The human voice. The source of inspiration, spirituality and anger for centuries now. It is the voice that can console or cut down. It places us within a postcode and can also be hybrid. The concept of manipulating the human voice is not something new but the practice is still throwing up some exciting and diverse results. The latest to take on this idea is Dutch composer Rutger Zudervelt under his Machinefabriek alias. With Voices is a series of eight movements with each one comprising different vocal sources. The resulting album is one that swings between the spiritual to the insidious with a myriad of different emotions evoked.

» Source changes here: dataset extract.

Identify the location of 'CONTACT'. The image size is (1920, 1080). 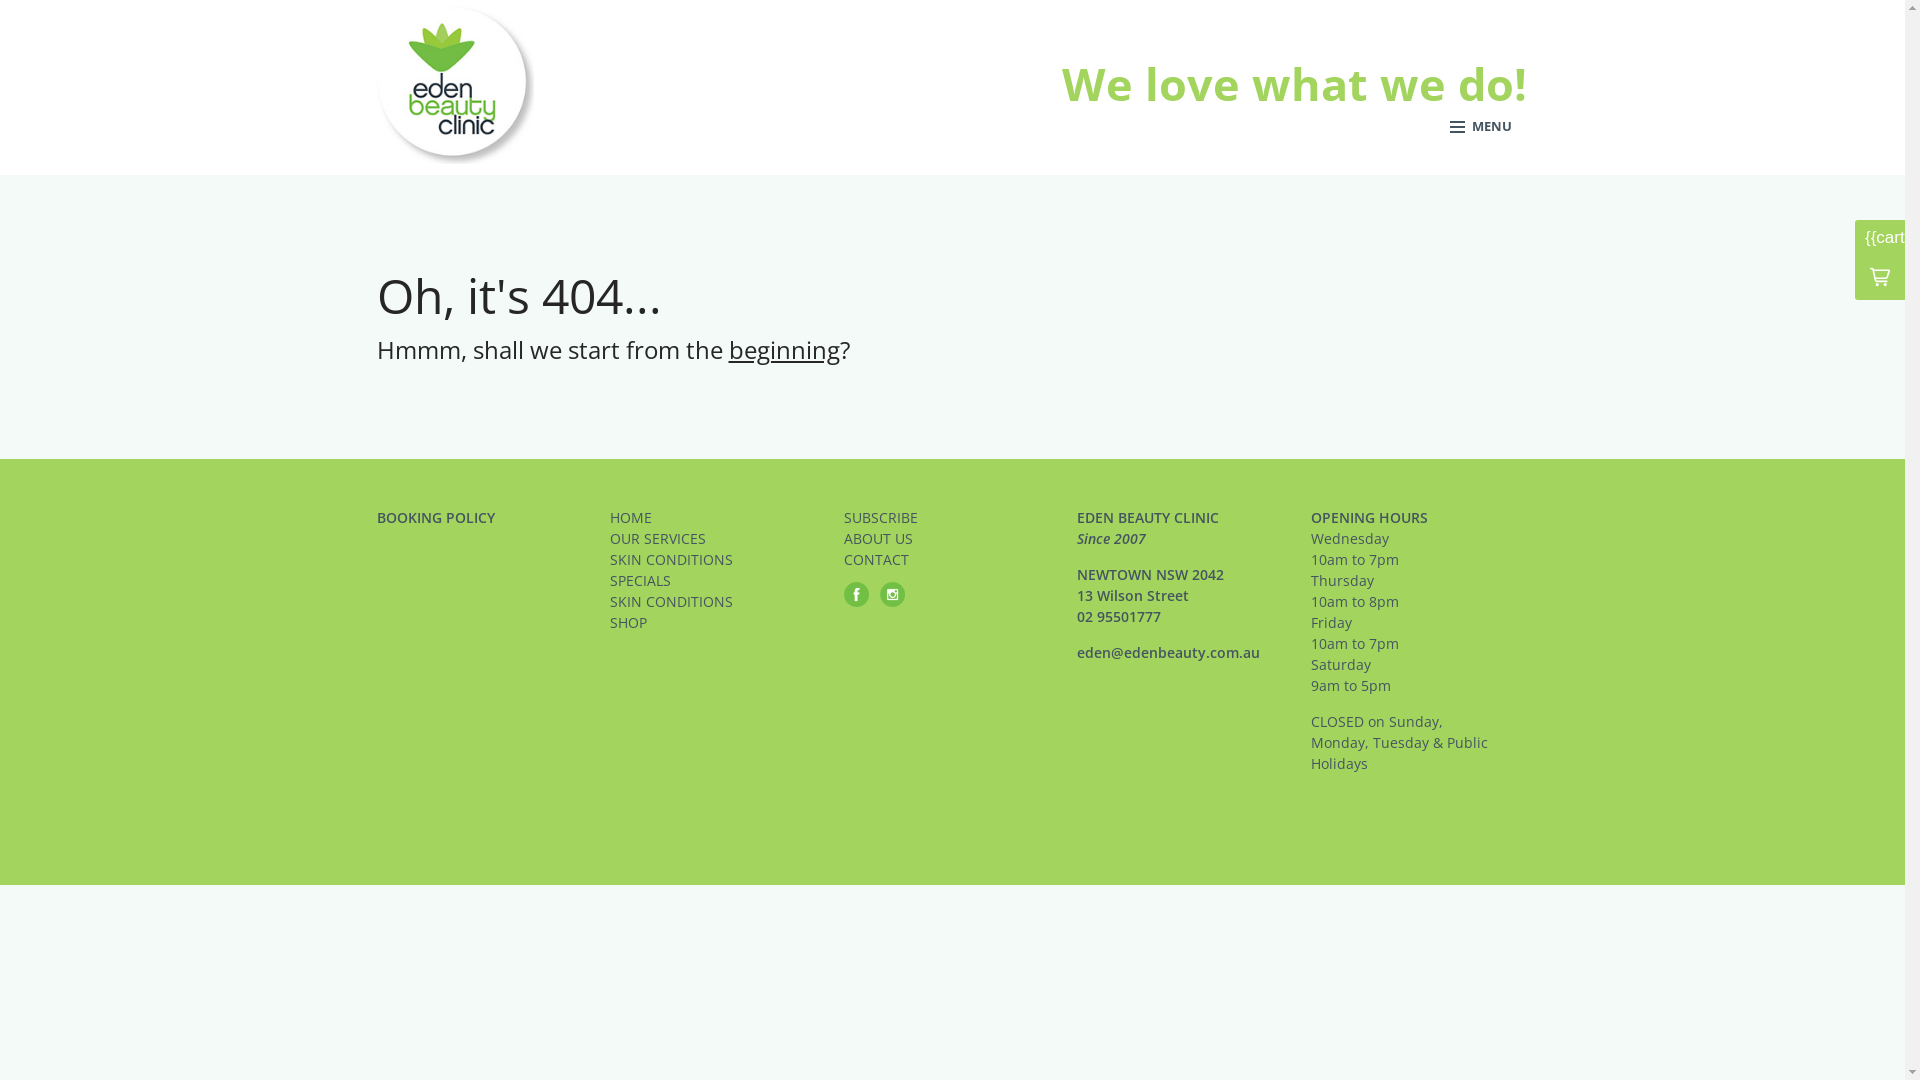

One of the best places to start with With Voices is the album artwork itself. The stark pencil drawing is a perfect summation of what the listener can expect as it mirrors both the minimalist and spacious tracks whilst also highlighting to us the more frenetic and unsettling numbers. Once you have examined the cover art and decide to venture in you are greeted by the slowly unfurling and serene I which is glacial and pristine to start with before it gradually becomes more dense and fractured throwing up plenty of hiss and static to balance out the underlying ambience. It is a strong opener and serves well as a mood setter as it allows you to curl up into it whilst maintaining enough of a harsher side to signal the fact that there are to be unexpected twists and turns along the way.

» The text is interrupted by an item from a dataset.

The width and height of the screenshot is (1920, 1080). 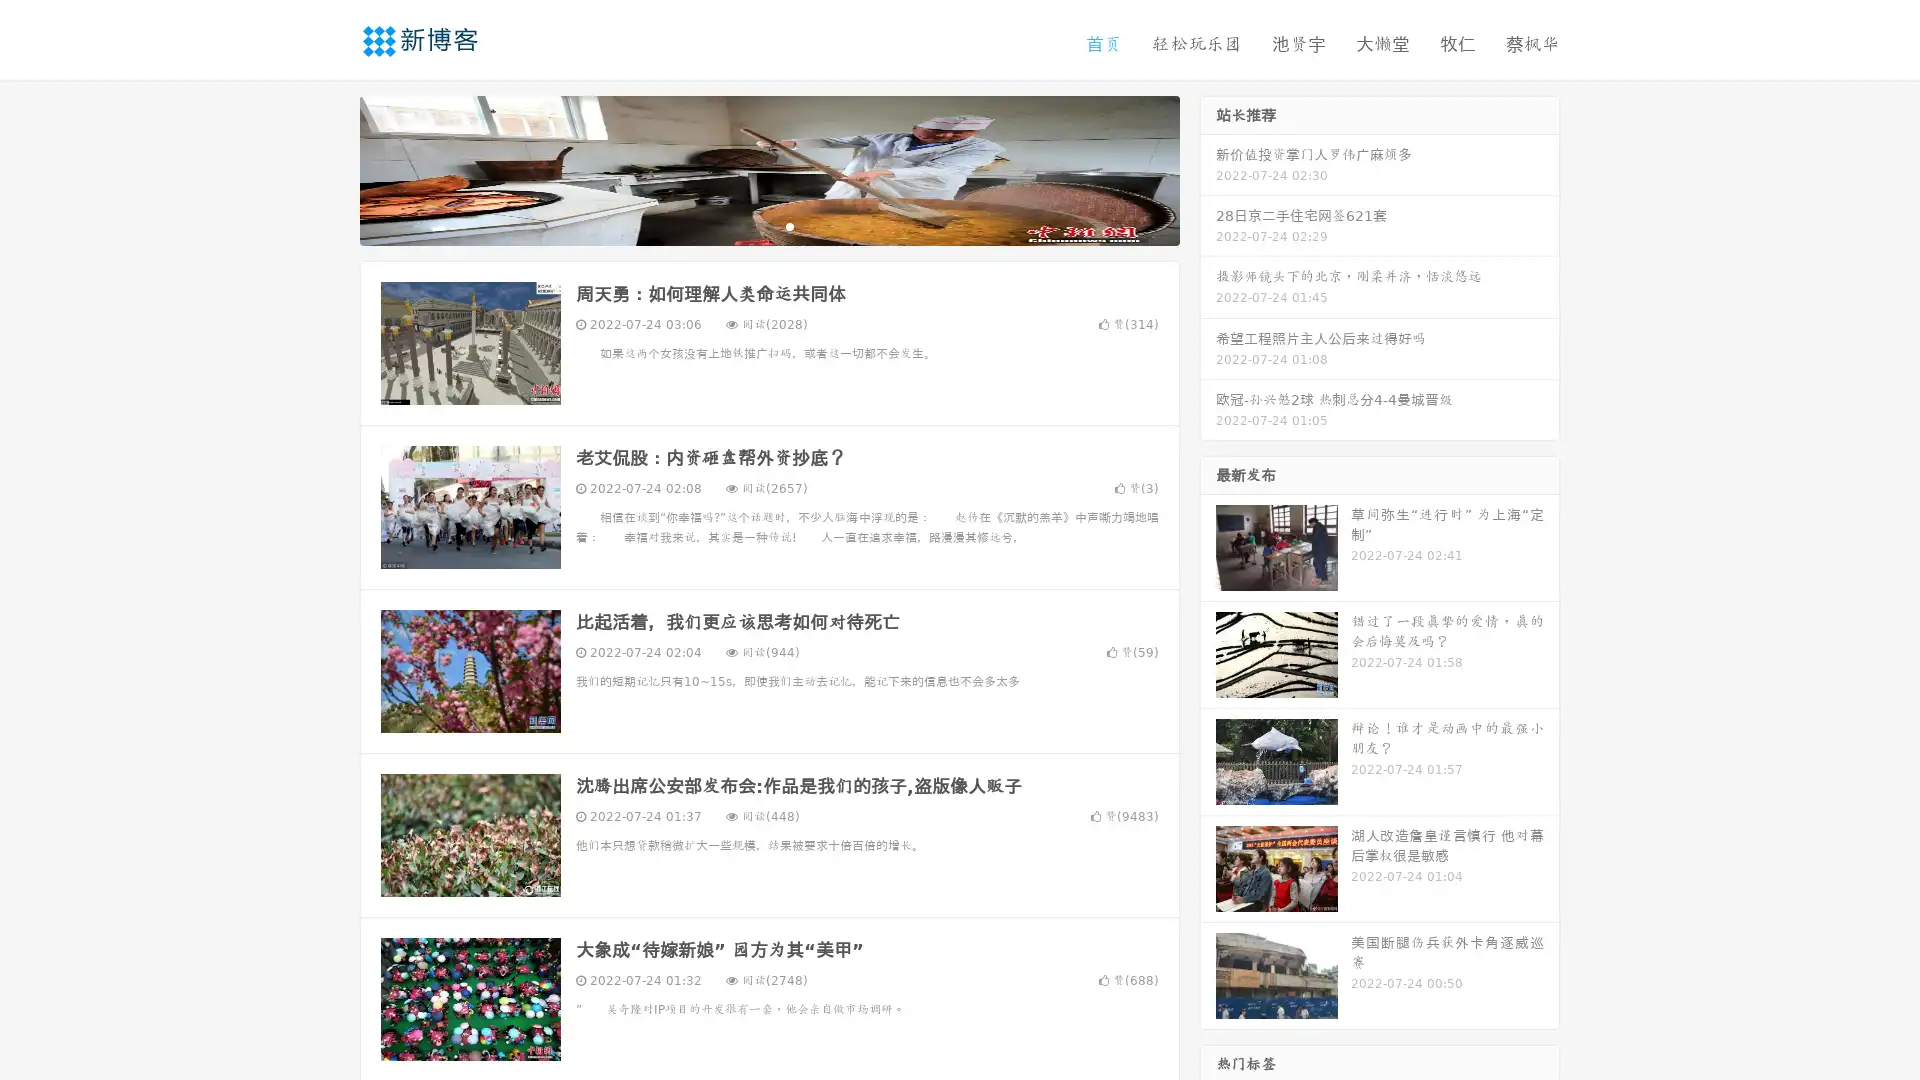 I want to click on Go to slide 1, so click(x=748, y=225).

These twists emerge immediately after with II (featuring Chantal Acda) as the more genteel side of the previous track is replaced with a more fractured and slashed aesthetic reminding of the work of Oneothrix Point Never. II has its moments of clarity which pierce through and the balance between light and shade is delivered expertly.
Unfortunately it is when Zudervelt delves further into the esoteric that the album slightly falls down. Tracks such as III,V and VII don’t hold the magic that the others have and add to a disjointed feel to the album overall. If the album was split into two EPs with one the light and the other the darkness then it would make for a more enjoyable listen. Maybe the album matches the human voice itself with its power and subtlety and there is plenty to enjoy here especially on the more choral movements (VIII being a particular highlight) which make the album recommendable but overall With Voices is an album that seems undecided on whether or not to stick or twist.